#### [Excerpted text]
Monuments of Hope - A personal narrative of mental distress healing and recovery
Suzana Harris | Visual Art
Overview
It is with incredible joy and gratitude that I celebrate reaching my $3000 goal and set a new stretch goal of $8000!
I never imagined meeting my minimum target goal within 24hrs and would like to thank every single individual that has donated for their love and support.
With still a month left of my campaign I have set a new goal of reaching $8000 to include the costs of extra advertising and materials. It also includes the DREAM of a group mental health art exhibition in 2020 that will keep building on this message of hope, not just hope within myself, but hope within others too.
Your generosity, empathy and hope has and will continue to get us there.
Thank you for giving me this gift, it is days like this I never dreamed possible.
Love Suzie
Monuments of Hope is a dream I have carried for many years. A dream that was born in the Wellington Hospital Psychiatric Unit of Te Whare o Matairangi in 2012 at the age of 22.
I had been struggling with deep anxiety, complex post-traumatic stress disorder, self-harm and suicidal ideation from the age of 13 and had finally reached the limits of my strength. I was tired, so tired. Most days even breathing felt tiring.
While in hospital I was struck by the deep hopelessness within myself and the people around me. People trapped in a revolving door of appointments, medication, meetings and sighs. Some of these friends died from suicide, people just like me who once had dreams, passions and goals. People who had lost their way and tragically not found their way home.
It was a regular day when I first dreamt of an exhibition. In an effort to prevent single-use waste, I started saving the polystyrene cups which were brought to me to take my medication. On this particular day, when I had collected a large supply, I began to notice the depth of meaning the cups held for me. To the general eye, these were common items, but for me they became precious mementos that seemed to represent the passage of time and struggle I felt and saw in the people around me. I started imagining ways I could restore the cups, ways that I could put hope back in them, even while I still feared to hold hope for myself.
The collection of artefacts grew larger after 5 years in and out of hospital. By the end of my last admission, I had a large supply of cups, medication pots, bandages, gowns, blankets and notes. I have spent the last few years working with them, creating artwork and messages of hope to speak to those in distress:
hope for those that have struggled through this day with their mental health,
hope for the families and friends that fear they will lose the ones they love,
hope for the people working in the sector feeling disillusioned and discouraged.

[Stored items]
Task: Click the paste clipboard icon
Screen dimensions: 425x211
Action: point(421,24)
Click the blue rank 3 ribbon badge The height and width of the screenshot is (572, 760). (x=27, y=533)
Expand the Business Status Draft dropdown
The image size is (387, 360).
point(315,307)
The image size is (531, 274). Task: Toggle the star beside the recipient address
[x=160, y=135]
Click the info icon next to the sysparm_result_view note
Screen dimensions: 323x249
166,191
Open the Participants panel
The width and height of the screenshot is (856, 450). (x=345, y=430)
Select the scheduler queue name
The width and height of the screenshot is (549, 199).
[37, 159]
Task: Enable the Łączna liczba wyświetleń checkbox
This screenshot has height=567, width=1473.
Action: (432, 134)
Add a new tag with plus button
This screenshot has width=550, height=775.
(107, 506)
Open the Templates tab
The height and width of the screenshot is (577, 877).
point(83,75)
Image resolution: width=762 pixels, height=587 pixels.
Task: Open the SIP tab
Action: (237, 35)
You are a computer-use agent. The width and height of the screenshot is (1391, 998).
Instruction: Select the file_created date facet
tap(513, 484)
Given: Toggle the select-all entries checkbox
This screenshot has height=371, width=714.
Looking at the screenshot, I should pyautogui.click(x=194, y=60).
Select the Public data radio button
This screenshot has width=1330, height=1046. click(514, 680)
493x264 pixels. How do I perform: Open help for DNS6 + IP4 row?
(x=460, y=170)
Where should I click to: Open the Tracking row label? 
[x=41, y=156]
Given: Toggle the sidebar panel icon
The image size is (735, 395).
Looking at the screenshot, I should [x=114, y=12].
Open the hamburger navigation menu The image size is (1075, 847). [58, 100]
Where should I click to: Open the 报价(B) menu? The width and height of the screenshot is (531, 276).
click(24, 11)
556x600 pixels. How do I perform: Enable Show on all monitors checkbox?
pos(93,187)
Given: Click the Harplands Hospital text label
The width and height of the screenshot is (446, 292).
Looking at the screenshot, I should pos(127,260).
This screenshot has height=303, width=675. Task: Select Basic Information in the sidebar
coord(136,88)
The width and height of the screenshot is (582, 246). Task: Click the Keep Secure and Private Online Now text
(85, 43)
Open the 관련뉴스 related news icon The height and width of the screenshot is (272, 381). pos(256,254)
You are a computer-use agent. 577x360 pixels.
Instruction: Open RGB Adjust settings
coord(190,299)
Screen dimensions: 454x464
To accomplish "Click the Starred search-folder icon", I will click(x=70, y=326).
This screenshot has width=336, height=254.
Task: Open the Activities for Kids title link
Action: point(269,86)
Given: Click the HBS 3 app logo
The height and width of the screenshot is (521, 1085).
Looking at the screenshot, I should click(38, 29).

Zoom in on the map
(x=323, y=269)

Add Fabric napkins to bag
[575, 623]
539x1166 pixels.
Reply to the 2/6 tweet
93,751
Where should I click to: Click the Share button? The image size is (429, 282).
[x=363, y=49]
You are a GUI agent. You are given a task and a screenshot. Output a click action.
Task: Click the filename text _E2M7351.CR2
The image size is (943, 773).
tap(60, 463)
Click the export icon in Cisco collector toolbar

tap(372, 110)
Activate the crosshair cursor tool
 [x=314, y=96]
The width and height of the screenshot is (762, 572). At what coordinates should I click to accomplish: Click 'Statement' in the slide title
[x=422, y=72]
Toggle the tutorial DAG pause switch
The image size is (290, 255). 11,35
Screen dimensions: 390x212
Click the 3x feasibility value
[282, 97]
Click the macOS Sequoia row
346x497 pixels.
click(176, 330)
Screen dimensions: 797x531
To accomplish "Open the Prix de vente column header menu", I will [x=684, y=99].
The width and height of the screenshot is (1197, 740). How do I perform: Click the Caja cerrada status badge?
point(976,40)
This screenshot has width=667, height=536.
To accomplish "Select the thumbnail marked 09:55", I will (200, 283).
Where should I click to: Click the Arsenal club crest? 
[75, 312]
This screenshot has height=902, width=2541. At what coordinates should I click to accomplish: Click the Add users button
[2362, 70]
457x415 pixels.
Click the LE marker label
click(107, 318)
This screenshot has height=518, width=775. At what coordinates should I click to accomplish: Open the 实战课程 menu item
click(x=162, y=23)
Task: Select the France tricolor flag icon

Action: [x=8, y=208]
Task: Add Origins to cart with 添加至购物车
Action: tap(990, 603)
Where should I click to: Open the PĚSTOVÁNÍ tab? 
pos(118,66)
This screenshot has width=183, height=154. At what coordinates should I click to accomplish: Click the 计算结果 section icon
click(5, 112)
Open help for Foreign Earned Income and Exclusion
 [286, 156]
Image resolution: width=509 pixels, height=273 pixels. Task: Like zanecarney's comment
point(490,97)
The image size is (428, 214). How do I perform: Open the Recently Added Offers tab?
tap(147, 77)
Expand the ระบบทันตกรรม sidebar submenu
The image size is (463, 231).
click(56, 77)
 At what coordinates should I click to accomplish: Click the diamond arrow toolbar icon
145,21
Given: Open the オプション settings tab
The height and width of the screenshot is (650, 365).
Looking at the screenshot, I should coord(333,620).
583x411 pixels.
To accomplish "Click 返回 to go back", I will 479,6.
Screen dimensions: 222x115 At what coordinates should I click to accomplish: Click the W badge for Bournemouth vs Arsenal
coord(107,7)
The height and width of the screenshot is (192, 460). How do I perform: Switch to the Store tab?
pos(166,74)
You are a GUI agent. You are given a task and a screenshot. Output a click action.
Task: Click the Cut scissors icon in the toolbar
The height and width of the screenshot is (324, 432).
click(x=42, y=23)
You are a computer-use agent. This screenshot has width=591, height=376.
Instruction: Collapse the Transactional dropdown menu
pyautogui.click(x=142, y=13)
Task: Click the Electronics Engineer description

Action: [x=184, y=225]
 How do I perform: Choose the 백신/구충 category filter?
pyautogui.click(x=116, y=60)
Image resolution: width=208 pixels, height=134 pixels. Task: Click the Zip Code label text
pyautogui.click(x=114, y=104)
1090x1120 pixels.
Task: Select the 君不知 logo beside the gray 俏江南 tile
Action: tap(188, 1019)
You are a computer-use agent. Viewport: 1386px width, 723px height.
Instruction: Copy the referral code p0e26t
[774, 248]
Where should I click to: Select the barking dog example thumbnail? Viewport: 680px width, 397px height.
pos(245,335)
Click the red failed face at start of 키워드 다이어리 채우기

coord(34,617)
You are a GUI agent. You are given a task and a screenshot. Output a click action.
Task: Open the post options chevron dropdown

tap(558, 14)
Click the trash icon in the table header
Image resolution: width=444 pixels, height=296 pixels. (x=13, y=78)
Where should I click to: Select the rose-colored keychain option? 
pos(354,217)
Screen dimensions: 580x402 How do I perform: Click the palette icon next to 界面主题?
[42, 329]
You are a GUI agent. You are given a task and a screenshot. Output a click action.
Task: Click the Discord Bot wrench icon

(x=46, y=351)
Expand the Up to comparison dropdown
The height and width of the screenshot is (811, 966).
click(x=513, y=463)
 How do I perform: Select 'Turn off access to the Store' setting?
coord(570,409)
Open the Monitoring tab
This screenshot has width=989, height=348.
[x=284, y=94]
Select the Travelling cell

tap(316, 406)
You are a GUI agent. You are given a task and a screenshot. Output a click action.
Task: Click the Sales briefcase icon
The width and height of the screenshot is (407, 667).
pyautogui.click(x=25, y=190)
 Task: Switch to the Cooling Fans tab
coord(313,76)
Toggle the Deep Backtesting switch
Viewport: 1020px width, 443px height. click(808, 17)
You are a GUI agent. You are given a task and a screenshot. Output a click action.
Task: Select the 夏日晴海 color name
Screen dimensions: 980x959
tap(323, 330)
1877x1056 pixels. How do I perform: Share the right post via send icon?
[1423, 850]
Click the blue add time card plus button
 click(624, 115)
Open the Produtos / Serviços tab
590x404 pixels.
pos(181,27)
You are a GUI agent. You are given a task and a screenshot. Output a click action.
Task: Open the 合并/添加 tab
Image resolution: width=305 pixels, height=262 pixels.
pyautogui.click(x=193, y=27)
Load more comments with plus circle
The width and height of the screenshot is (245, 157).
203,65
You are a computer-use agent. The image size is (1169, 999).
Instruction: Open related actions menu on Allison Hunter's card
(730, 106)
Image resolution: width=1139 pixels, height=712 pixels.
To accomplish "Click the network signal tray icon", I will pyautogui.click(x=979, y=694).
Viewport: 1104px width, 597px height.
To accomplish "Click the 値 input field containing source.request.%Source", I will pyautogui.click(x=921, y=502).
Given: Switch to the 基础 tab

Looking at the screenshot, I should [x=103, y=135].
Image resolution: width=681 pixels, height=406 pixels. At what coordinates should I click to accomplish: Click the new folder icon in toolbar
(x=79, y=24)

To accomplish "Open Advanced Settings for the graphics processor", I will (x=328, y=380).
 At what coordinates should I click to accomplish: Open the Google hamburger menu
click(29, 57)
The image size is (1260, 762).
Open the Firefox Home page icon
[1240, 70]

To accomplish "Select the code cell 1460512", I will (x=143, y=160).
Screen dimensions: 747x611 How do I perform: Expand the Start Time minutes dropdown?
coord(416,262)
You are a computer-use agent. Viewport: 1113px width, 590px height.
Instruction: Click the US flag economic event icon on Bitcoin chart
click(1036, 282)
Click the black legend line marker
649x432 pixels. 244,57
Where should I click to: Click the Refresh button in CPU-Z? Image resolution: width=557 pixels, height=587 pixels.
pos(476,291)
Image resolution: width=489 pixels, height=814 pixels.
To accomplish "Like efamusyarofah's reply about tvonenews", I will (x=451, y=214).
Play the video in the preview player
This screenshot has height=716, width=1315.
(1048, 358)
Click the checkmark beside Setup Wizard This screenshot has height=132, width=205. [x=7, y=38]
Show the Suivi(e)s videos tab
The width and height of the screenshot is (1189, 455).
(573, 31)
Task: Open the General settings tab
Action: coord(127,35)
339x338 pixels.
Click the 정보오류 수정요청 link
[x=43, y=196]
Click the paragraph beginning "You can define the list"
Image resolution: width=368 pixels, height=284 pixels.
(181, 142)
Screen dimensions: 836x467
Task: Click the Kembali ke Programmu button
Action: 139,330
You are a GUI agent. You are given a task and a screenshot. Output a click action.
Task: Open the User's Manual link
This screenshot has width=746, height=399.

#### [Task list]
(1) Reproduce everything in the Monuments of Hope page from "With still a" down to "within others too.".
(2) According to the Monuments of Hope page, why was the campaign goal raised to $8000?

#### [Answers to the exercise]
(1)
With still a month left of my campaign I have set a new goal of reaching $8000 to include the costs of extra advertising and materials. It also includes the DREAM of a group mental health art exhibition in 2020 that will keep building on this message of hope, not just hope within myself, but hope within others too.

(2) The new goal covers the costs of extra advertising and materials. It also includes the dream of a group mental health art exhibition in 2020 that would keep building on the message of hope, both within the writer and within others.